Pelayan: *Merogoh salah satu tas yang tergantung di dinding* "Kalau yang ini gimana mas? Ini bahannya bagus, awet, empuk di punggung, pokoknya pas lah buat Mas."

Saya melihat tas itu ... Itu adalah tas yang kelihatannya kokoh, tetapi warna-warni. Atasnya berwarna kuning cerah, bawahnya warna merah marun, talinya warna hijau cerah. Sepertinya akan sangat memalukan bila saya gunakan tas itu saat sedang berjalan kaki.

Saya: "Emm ... Ada warna lain ga Mas? Yang warna item atau biru tua gitu ...."

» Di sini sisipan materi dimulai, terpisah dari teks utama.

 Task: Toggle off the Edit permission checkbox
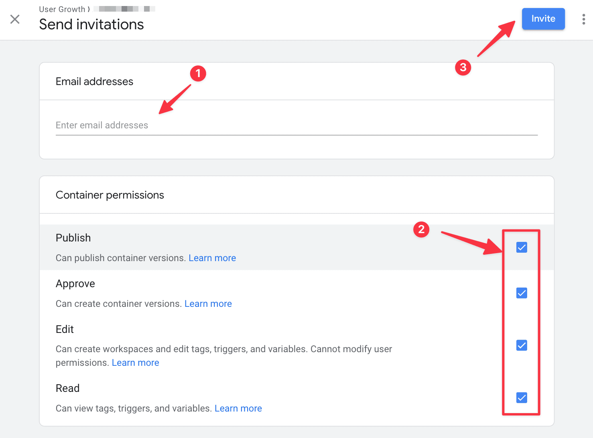click(521, 345)
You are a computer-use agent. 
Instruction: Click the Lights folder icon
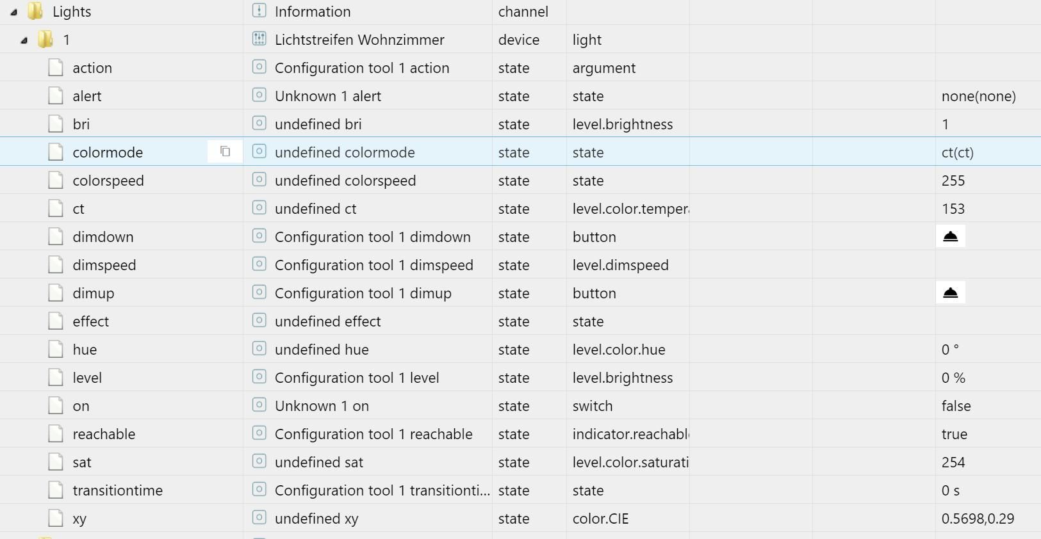tap(35, 11)
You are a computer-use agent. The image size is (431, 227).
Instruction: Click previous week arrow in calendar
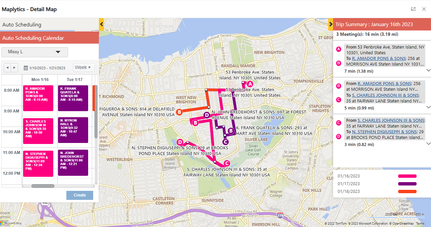(x=8, y=68)
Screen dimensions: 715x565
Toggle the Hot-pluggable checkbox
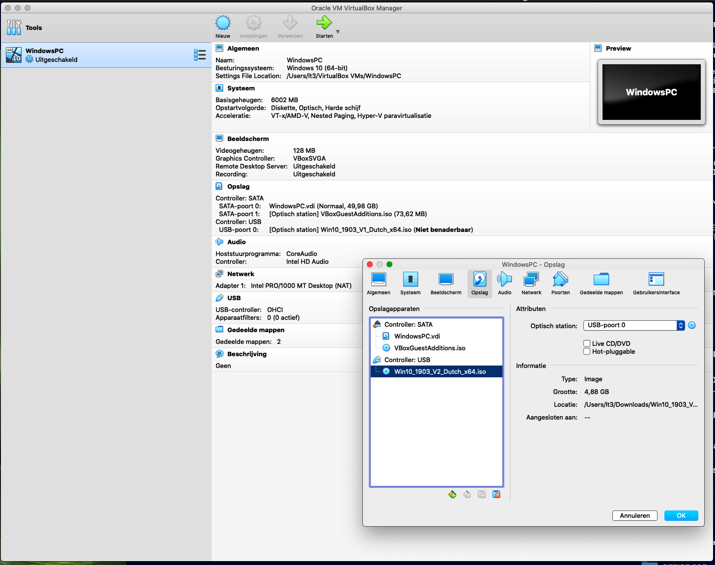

Pelayan: "Aduh maaf Mas, ini tas yang paling laku di sini. Jadi stoknya tinggal yang satu ini ...."

Saya: "Waduh, gini Mas ... Saya kan suka jalan kaki, kalau saya jalan kaki pake ...."

Pelayan: "NAH! Mas suka jalan kaki?" *merogoh tas lain*

Pelayan: "Yang ini aja gimana Mas? Warnanya kolaborasi antara hitam sama abu-abu, ukurannya sama dengan yang tadi, harganya juga sama. Kalau yang ini ada plusnya, ada kain plastik antihujannya. Tas ini emang didesain buat orang-orang kayak Mas, yang suka pake tas di luar ruangan gitu."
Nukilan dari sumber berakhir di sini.